**DOCUMENT EXTRACT**
Military Regional Command I/Bukit Barisan (Komando Daerah Militer I Bukit Barisan/Kodam I Bukit Barisan) is an Indonesian Army Regional Military Command that covers the Sumatran province of North Sumatra. The command takes its name from the Barisan Mountains.

Its Command Day is marked annually on 20 June, the date of the reformation of the basis of the command, the 1st Territorial Army Bukit Barisan (Komando Tentara Teritorium-I/Bukit Barisan), whose origins date to a Chief of Staff of the Army decision dated 13 December 1949.

**TASK SET**
#1 According to the passage on Kodam I Bukit Barisan, on what date is its Command Day marked each year?
#2 Update the passage on Kodam I Bukit Barisan starting with "Military Regional Command" and going on through "13 December 1949.", putting "every year" in place of "annually".
The data that comes next has no part in any of this.

**INFORMATION PROVIDED**
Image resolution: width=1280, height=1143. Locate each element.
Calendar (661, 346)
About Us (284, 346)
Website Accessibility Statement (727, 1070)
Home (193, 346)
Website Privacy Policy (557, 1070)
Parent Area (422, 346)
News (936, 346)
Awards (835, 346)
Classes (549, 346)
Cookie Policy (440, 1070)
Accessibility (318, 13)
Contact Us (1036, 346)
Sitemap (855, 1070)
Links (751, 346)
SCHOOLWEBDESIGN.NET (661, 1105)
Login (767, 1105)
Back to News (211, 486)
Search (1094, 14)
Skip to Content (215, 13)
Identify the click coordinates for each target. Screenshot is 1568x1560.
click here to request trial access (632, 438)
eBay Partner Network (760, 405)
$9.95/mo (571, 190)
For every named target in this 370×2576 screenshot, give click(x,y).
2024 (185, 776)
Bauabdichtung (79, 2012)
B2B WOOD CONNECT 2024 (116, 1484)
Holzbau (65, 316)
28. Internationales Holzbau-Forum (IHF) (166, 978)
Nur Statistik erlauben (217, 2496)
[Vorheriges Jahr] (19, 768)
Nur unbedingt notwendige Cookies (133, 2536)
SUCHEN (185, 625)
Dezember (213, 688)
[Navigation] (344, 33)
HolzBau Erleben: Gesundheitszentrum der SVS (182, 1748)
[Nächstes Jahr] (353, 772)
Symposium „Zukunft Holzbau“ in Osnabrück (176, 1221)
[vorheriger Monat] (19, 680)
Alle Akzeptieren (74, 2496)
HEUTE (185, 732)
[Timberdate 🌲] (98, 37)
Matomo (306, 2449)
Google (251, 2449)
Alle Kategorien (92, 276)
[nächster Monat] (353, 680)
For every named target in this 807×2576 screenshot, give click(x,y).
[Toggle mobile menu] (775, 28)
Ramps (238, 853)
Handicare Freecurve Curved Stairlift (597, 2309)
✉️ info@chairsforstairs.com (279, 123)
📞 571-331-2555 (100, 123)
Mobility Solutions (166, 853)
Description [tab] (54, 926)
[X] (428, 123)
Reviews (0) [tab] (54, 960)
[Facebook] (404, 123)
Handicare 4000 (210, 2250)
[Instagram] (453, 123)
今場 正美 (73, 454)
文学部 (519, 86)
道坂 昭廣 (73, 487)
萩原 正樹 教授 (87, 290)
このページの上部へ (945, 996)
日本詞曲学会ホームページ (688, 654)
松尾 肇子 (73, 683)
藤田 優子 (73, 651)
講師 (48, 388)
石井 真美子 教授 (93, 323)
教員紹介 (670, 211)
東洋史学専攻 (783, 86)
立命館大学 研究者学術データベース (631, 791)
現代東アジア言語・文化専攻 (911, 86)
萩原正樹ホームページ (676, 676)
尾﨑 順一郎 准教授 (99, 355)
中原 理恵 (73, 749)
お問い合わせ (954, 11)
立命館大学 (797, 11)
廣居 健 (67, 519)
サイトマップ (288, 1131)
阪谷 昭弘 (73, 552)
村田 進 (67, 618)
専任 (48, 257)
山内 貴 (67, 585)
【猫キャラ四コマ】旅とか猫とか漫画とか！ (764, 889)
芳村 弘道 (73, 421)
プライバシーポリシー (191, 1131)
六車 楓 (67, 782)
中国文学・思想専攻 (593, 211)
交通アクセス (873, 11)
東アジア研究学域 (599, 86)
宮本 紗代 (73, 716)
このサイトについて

**OUTPUTS IN ORDER**
#1 20 June

#2
Military Regional Command I/Bukit Barisan (Komando Daerah Militer I Bukit Barisan/Kodam I Bukit Barisan) is an Indonesian Army Regional Military Command that covers the Sumatran province of North Sumatra. The command takes its name from the Barisan Mountains.

Its Command Day is marked every year on 20 June, the date of the reformation of the basis of the command, the 1st Territorial Army Bukit Barisan (Komando Tentara Teritorium-I/Bukit Barisan), whose origins date to a Chief of Staff of the Army decision dated 13 December 1949.